La protesta è scattata per l'entrata in vigore del nuovo contratto che affida alla ditta cinese Cosco il terminal

I lavoratori del Pireo restano in sciopero anche oggi per il sesto giorno consecutivo. A far scattare la protesta l'entrata in vigore del nuovo contratto che affida alla ditta cinese Cosco il terminal del più grande porto della Grecia e del Mediterraneo orientale.
A guidare la protesta dei lavoratori è l'Omyle, il sindacato di categoria, secondo il quale la vendita dello scalo è un fatto catastrofico per l'economia del paese e per tutta la comunità locale.

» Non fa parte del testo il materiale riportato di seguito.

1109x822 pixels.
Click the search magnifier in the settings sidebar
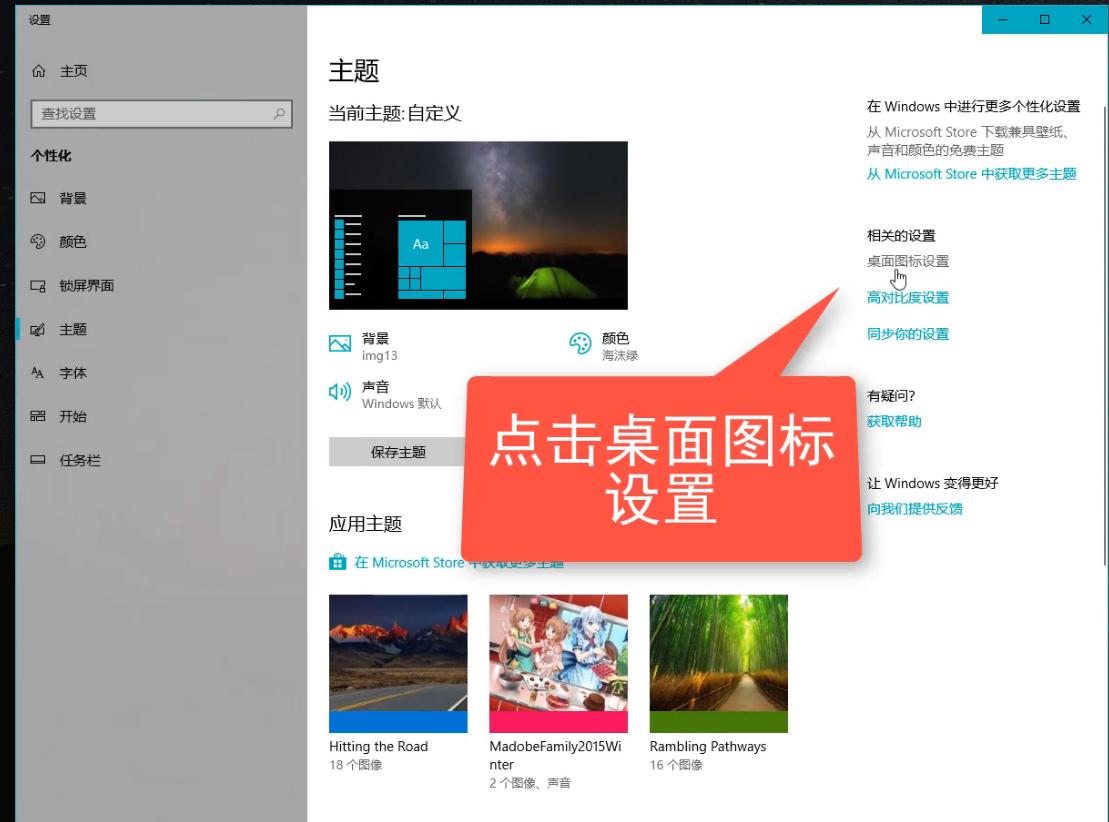tap(278, 113)
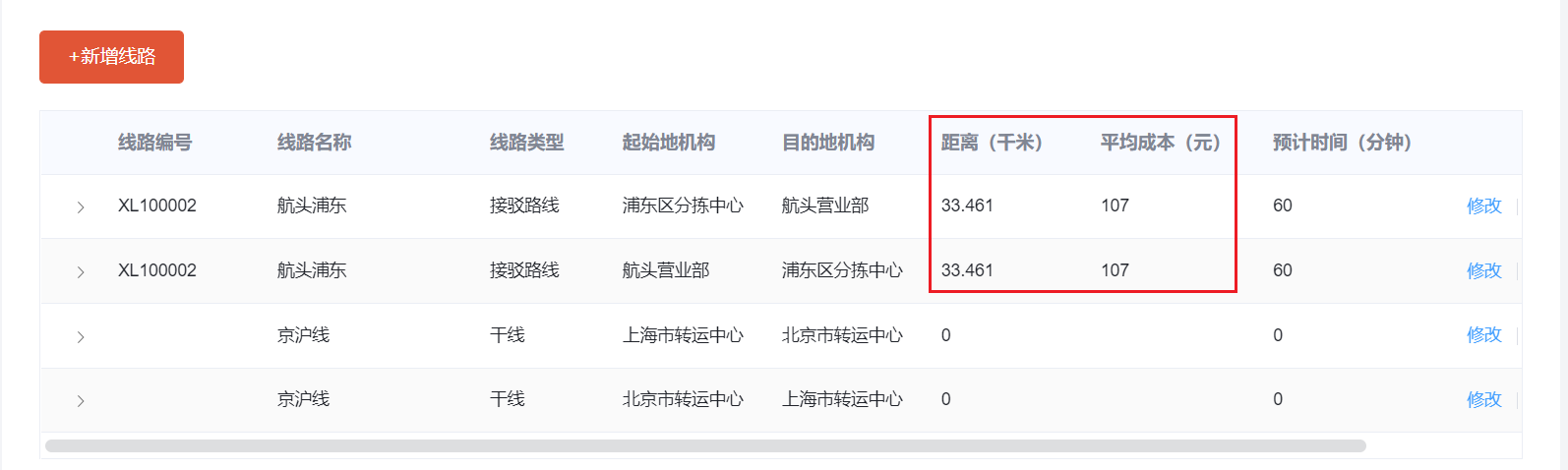Click the horizontal table scrollbar
The height and width of the screenshot is (470, 1568).
(x=705, y=445)
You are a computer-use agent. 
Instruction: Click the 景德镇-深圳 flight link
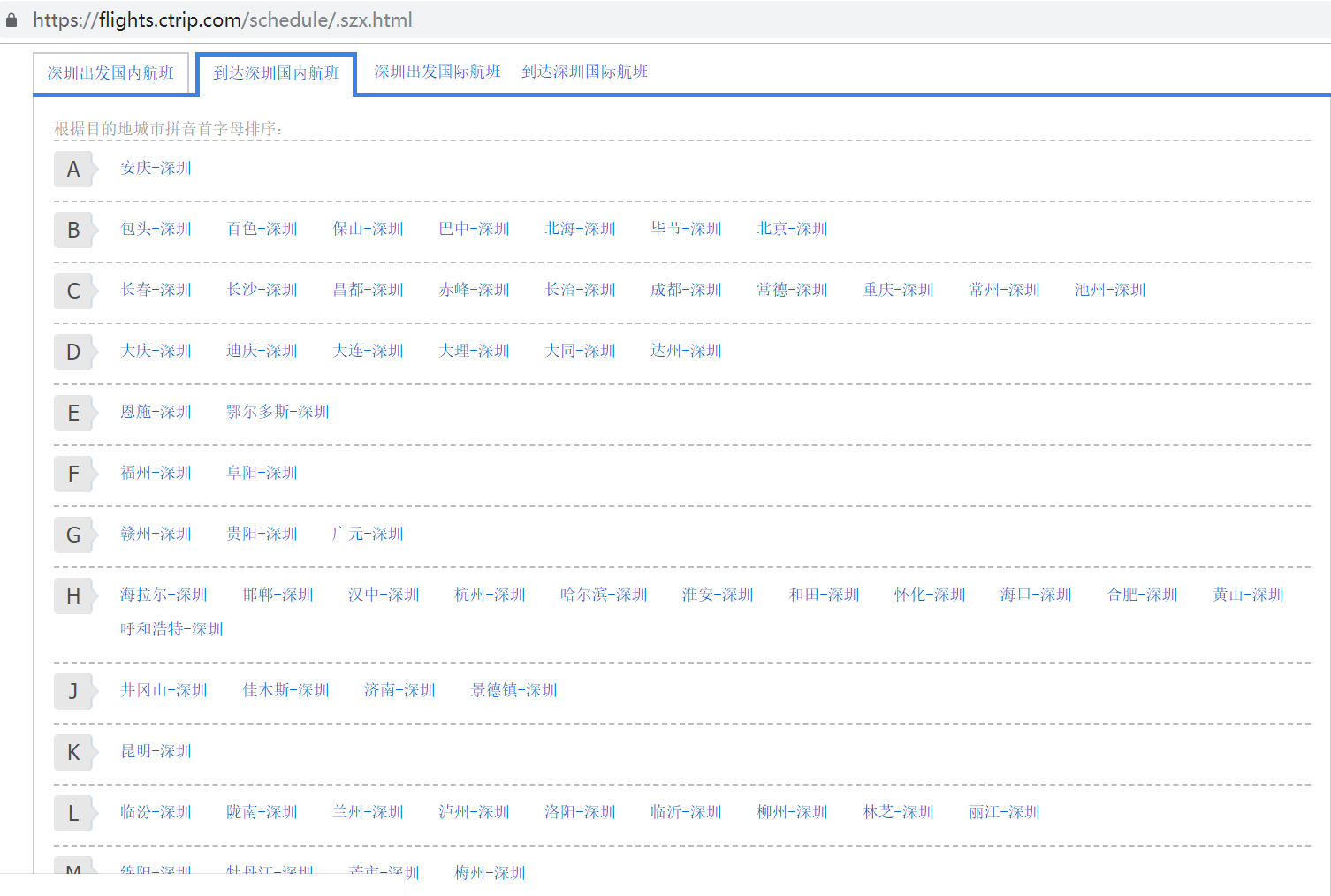(x=513, y=690)
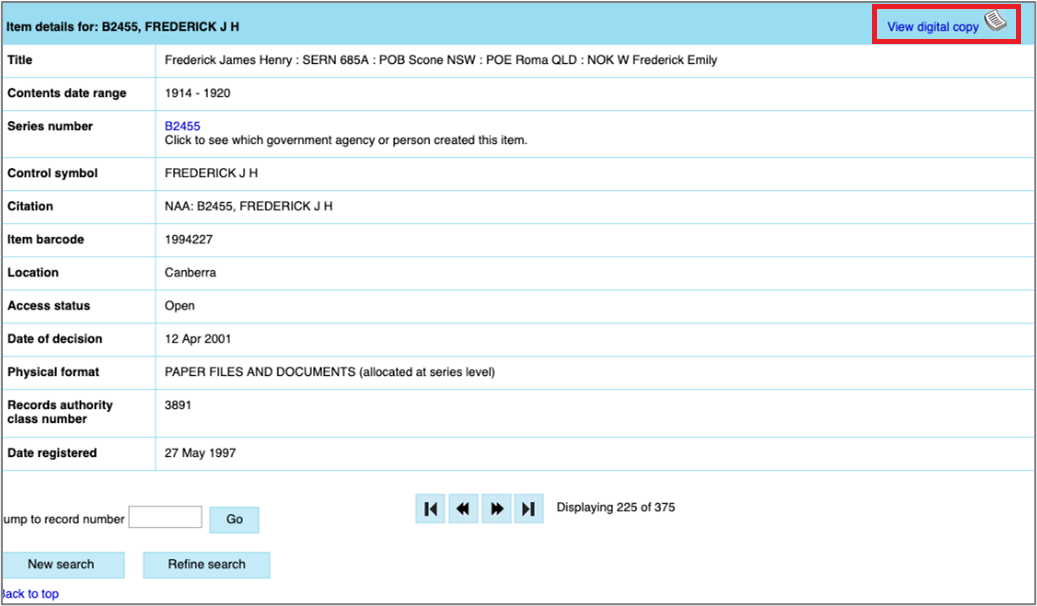The image size is (1037, 606).
Task: Open the View digital copy link
Action: [x=932, y=27]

La protesta si sarebbe dovuta fermare ieri, ma gli esponenti del sindacato hanno prolungato lo sciopero di 48 ore e intendono proseguire fino alla vittoria. Oggi è stata fissata un'altra riunione anche per cercare di attirare sulla vicenda l'attenzione della stampa greca che fino ad ora ha mostrato totale indifferenza.
Lo sciopero, che è la conseguenza di una lunga lotta dei lavoratori del settore per scongiurare la vendita del porto, rischia ora di trasformarsi in un boomerang per il nuovo governo presieduto da Giorgio Papandreou.
Inoltre, alcune decine di anarchici hanno attaccato oggi a colpi di pietre e bombe incendiarie banche, negozi, automobili, ristoranti e librerie nel centro di Atene, per protesta contro il recente arresto di tre persone accusate di essere membri di un gruppo armato.